Lightning is a key component of Earth’s weather and climate system, and its impact on our daily life will be increasingly important going into the future. An accurate lightning forecast is therefore critically important. However, lightning is still poorly represented in the numerical weather and climate models, because the physical mechanisms of lightning are not yet fully understood partially due to the lack of high-quality lightning observations. The recent progress in the lightning observations and machine learning (ML) techniques have provided a new opportunity to improve the understanding of lightning mechanisms and to improve the representation of lightning in numerical models. By taking advantage of the rich lightning observations from World-Wide Lightning Location Network (WWLLN), this study aims to better understand the relationship between lightning and environmental conditions and to explore the potential for improving lightning prediction using data-driven approaches. I investigate the relationship between convective available potential energy (CAPE), precipitation, the number and size of storms and overshooting tops, and lightning stroke density ($f$) over the Central America region.

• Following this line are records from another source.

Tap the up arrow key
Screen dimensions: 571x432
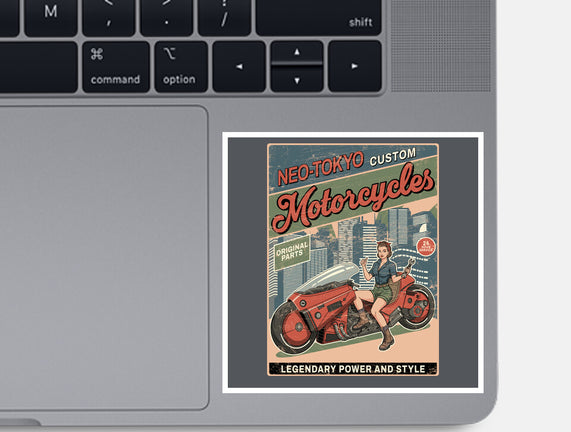[x=297, y=52]
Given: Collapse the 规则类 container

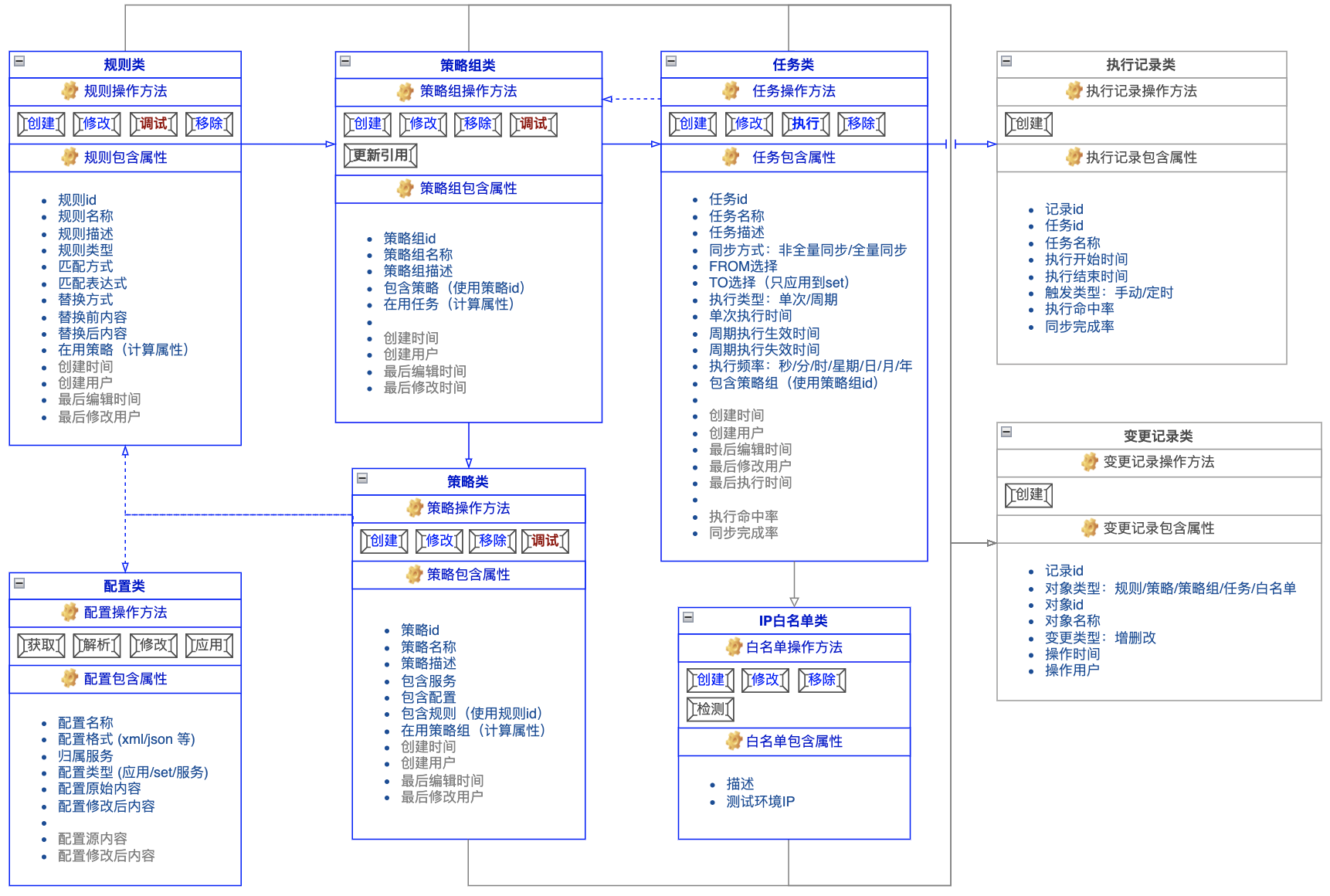Looking at the screenshot, I should [20, 61].
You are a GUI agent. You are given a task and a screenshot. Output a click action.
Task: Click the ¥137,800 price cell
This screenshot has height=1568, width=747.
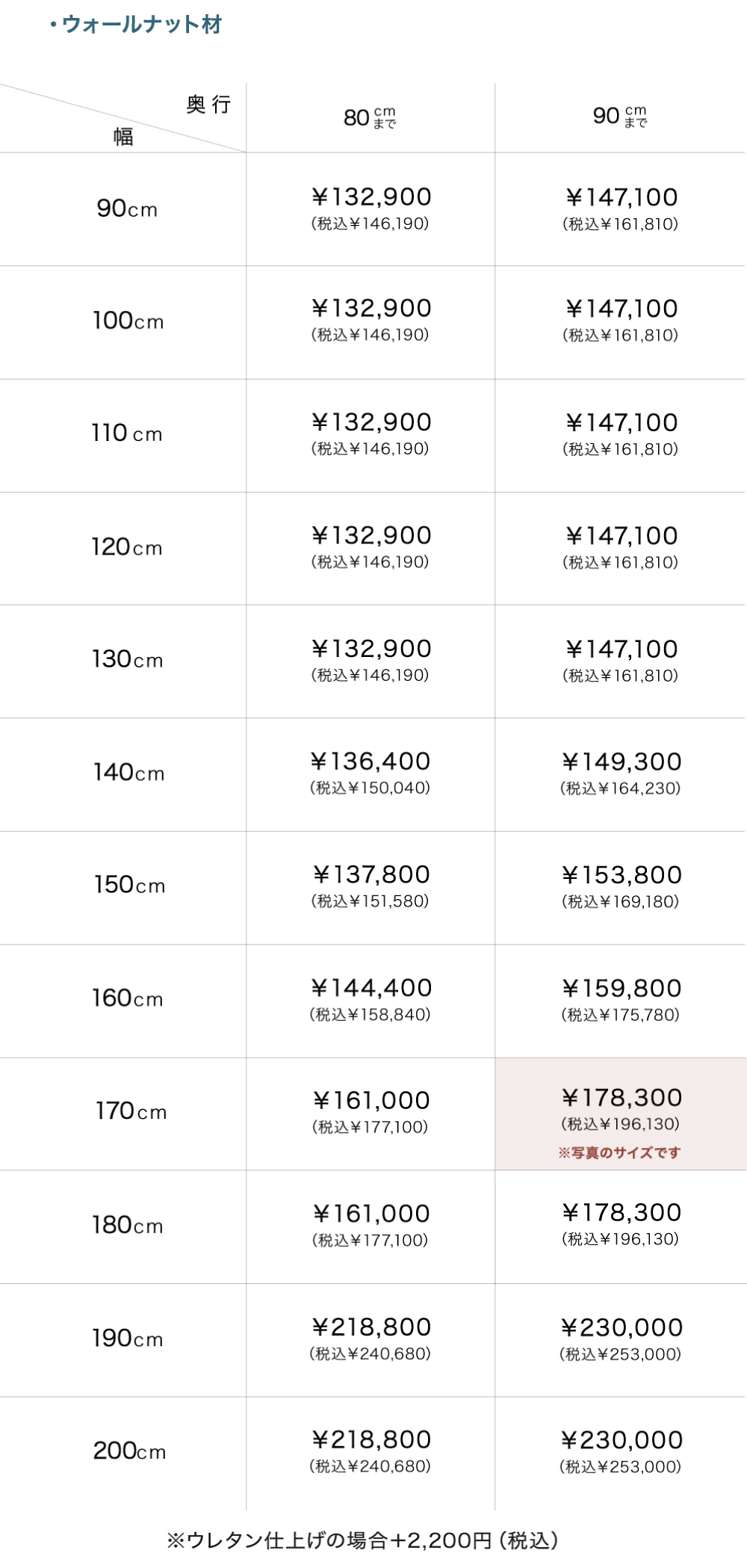[371, 876]
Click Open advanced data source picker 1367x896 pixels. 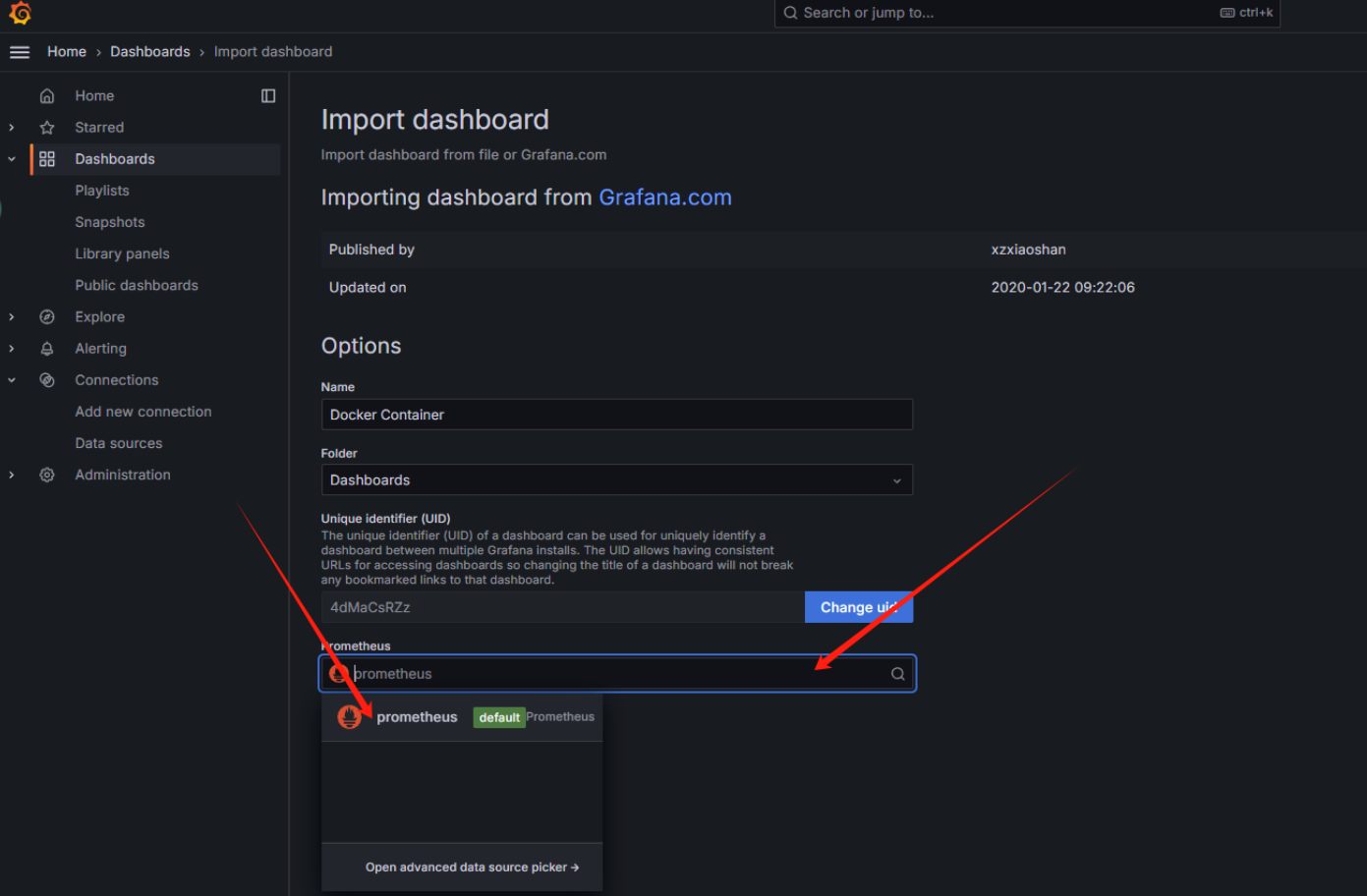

It is found that the storm size required to produce lightning appears to be disproportionately high in the low-CAPE regime, which leads to a CAPE-threshold feature for lightning over the ocean. I show that applying the CAPE threshold for lightning over the ocean can improve the performance of a CAPE-based lightning parameterization scheme. Various ML-based lightning parameterization methods are implemented by using grid-scale variables available from reanalysis data as inputs. By using 10 years of data, our results show that the ML-based lightning parameterization methods are able to outperform an empirical lightning parameterization method in terms of capturing the spatial and temporal variability of lightning. Lastly, I will show that implementing the ML-based lightning parameterization methods can also help improve the forecast skills of $f$ in the weather models.